Berdasarkan surat tersebut, volume impor Exxon lebih besar dibanding rekomendasi yang diberikan sebelumnya. ExxonMobil Lubricant sebelumnya mendapatkan jatah impor untuk periode Januari hingga Desember 2018 hanya 226.100 Kilo Liter (Kl) . Kini kuotanya menjadi 800.320 KL, sehingga ada penambahan kuota sebesar 574.220 KL. Dalam data tersebut juga menunjukkan bahwa permintaan rekomendasi telah disampaikam manajemen ExxonMobil sejak Januari lalu.

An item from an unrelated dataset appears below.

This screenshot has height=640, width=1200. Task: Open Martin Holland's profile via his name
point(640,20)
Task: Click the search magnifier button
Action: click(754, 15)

Djoko Siswanto, Pelaksana Tugas Direktur Jenderal Minyak dan Gas Bumi Kementerian Energi dan Sumber Daya Mineral (ESDM) saat dikonfirmasi mengakui adanya rekomendasi impor solar khusus untuk nonsubsidi bagi badan usaha swasta. “Iya (sudah tandatangan rekomendasi),” tukas Djoko di Kementerian ESDM, Jakarta, Rabu (17/7).

Namun Djoko menolak membeberkan secara rinci badan usaha  mana yang mendapat perbaruan kuota impor ini. “Saya cek lagi, nanti saya lihat dulu,” ujar Djoko.

Djoko sebelumnya sempat mengakui bahwa pemerintah menyarankan badan usaha niaga BBM untuk membeli solar milik Pertamina, terlebih jika perusahaan migas pelat merah itu memiliki pasokan solar berlebih, dan bisa menjual sesuai mekanisme business to business.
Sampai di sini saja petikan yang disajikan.